Each of the first blade member and the second blade member between the first blade member and the second blade member, each of which has a blade on the side, and is spaced so that the blades face each other. Scratching the clad of the optical fiber covered with the coating layer with the blade of the two blade members and removing the coating layer in the vicinity of the scratch; and
By applying a tensile force in the length direction to the optical fiber, and cutting the optical fiber with the surface including the scratch as a cut surface, two processed optical fibers having at least one tip exposed from the coating layer are obtained. Obtaining a step;
An optical fiber cutting method. The depth of the scratch is 0.5-3 μm,
The optical fiber cutting method according to claim 1. Rotating the optical fiber between the first blade member and the second blade member to scratch the entire circumference of the clad,
The optical fiber cutting method according to claim 1 or 2. Adjusting the length of the portion of the optical fiber to be processed exposed from the coating layer by changing the inclination angle of the blade of the first blade member and the second blade member;
The optical fiber cutting method according to claim 1. The shape of the blades of the first blade member and the second blade member is a double blade,
Exposing the tips of both of the two work optical fibers from the coating layer;
The optical fiber cutting method according to any one of claims 1 to 4. The blades of the first blade member and the second blade member have a first portion including a cutting edge and an inclination angle with respect to a surface direction of the first blade member and the second blade member. Having a second part larger than the part,
The scratch of the cladding is made by the first portion;
The covering layer is removed mainly by the second portion;
The optical fiber cutting method according to any one of claims 1 to 5. The optical fiber is passed between the first blade member and the second blade member, and the first blade member and the second blade member in the thickness direction of the first blade member and the second blade member, respectively. The coating layer is further removed using a first peeling member and a second peeling member that are provided so as to overlap with the two blade members and have no inclination on the side surfaces facing each other.

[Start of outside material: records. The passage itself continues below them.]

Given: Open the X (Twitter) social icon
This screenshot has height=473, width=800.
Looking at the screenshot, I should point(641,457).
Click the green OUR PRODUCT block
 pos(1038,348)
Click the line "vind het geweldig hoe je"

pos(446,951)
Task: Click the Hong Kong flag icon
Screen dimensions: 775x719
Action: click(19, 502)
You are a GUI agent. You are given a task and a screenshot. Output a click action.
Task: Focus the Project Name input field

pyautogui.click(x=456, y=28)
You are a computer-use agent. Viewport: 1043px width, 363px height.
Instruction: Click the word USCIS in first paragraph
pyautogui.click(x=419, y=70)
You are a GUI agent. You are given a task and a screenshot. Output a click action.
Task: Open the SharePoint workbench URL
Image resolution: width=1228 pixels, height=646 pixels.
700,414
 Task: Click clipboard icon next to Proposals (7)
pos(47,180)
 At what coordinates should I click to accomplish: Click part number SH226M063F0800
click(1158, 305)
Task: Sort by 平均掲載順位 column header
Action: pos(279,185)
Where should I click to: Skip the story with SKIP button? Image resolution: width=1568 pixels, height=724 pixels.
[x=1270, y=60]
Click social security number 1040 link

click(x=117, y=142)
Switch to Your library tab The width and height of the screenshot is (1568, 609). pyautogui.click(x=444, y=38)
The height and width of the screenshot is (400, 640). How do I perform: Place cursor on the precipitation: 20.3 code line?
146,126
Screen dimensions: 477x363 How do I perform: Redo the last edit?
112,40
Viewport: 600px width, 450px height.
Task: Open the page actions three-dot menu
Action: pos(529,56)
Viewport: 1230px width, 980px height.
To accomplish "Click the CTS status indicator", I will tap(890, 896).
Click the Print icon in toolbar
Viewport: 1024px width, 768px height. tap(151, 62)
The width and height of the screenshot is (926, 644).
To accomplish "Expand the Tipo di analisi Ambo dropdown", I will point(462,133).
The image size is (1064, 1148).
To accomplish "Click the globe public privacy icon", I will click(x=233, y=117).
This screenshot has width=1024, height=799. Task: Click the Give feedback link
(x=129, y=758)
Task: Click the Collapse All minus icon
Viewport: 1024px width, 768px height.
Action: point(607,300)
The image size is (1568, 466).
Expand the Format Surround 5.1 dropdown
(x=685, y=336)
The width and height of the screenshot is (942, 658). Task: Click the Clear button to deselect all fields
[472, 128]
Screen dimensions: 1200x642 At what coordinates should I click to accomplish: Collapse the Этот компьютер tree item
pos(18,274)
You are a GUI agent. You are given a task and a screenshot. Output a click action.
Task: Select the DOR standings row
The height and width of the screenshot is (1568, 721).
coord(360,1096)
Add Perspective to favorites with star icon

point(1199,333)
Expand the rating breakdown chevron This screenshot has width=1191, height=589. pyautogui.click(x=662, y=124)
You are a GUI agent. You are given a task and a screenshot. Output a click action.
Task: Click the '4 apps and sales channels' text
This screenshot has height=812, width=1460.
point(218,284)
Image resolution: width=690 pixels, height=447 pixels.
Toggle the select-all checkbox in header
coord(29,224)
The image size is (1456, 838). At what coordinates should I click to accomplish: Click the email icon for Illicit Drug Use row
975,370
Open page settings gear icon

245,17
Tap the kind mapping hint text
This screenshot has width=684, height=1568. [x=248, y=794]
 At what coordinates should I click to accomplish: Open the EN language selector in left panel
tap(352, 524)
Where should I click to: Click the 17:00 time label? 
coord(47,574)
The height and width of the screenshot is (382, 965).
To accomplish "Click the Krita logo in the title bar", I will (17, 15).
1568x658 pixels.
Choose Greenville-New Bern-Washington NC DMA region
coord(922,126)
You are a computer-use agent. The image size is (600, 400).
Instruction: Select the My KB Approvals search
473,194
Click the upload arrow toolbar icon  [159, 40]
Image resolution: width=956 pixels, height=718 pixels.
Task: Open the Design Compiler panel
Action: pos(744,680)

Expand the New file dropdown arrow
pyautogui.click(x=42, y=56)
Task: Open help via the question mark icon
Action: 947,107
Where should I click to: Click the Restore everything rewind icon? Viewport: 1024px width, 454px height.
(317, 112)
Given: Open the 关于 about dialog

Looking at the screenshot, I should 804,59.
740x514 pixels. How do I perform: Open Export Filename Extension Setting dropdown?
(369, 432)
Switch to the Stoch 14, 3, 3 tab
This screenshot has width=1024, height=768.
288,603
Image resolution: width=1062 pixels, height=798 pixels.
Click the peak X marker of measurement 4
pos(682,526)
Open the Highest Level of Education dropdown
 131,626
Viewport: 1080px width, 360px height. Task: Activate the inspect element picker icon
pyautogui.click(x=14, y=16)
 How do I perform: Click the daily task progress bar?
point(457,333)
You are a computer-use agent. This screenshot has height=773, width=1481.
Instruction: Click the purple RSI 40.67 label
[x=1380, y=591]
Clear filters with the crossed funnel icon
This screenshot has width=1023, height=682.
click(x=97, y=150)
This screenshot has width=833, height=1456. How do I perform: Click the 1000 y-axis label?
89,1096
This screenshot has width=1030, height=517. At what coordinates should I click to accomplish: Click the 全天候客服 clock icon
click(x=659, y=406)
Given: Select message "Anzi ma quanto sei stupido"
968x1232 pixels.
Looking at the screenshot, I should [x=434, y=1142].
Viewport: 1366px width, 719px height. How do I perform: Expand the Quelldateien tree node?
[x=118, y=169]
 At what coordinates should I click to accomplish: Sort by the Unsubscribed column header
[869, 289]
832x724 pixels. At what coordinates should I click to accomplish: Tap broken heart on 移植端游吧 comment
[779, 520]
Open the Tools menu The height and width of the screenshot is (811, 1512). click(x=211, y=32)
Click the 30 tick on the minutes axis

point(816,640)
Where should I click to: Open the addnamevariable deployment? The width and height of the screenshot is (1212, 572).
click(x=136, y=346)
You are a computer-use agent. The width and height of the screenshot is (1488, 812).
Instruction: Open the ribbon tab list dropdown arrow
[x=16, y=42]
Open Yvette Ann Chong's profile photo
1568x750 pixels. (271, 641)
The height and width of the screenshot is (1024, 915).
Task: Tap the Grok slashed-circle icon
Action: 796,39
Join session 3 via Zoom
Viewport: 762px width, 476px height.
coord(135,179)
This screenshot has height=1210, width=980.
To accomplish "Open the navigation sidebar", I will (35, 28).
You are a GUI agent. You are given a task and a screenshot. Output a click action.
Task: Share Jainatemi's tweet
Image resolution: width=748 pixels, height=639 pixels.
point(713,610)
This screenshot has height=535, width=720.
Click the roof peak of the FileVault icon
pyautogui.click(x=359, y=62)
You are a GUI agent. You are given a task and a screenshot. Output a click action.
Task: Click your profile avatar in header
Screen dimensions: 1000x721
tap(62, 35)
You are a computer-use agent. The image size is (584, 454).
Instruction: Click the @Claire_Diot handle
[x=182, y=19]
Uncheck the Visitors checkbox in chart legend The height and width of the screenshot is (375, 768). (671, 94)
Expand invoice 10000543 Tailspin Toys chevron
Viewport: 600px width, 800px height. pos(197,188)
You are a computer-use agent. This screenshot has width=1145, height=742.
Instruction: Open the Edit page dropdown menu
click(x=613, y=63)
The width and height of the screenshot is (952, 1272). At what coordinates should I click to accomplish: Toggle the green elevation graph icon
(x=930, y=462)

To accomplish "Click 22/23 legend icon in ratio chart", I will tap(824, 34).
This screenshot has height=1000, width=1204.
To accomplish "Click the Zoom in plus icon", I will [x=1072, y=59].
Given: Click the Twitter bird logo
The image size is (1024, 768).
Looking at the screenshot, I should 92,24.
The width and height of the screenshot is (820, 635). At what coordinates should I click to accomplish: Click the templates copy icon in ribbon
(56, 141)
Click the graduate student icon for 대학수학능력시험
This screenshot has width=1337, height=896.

The optical fiber cutting method according to any one of claims 1 to 6. Each has a blade on the side, and has a first blade member and a second blade member that are spaced apart so that the blades face each other,
Between the first blade member and the second blade member, the optical fiber is cut into the clad of the optical fiber covered with the coating layer by the blades of the first blade member and the second blade member Can be scratched,
Optical fiber cutting device. The shape of the blades of the first blade member and the second blade member is a double blade,
The optical fiber cutting device according to claim 8. The blades of the first blade member and the second blade member have a first portion including a cutting edge and an inclination angle with respect to a surface direction of the first blade member and the second blade member. Having a second part larger than the part,
The optical fiber cutting device according to claim 8 or 9. The first blade member and the second blade member, which are provided to overlap the first blade member and the second blade member in the thickness direction of the first blade member and the second blade member, respectively, are not inclined on the side surfaces facing each other. And further having a peeling member and a second peeling member,
The first peeling member and the second peeling member pass through the optical fiber between the first blade member and the second blade member, so that the vicinity of the contacted portion of the coating layer is obtained. Can be peeled,
The optical fiber cutting device according to any one of claims 8 to 10. The first blade member and the second blade member have a disk shape, and at least one of them is fixed so as not to rotate.
The optical fiber cutting device according to any one of claims 8 to 11.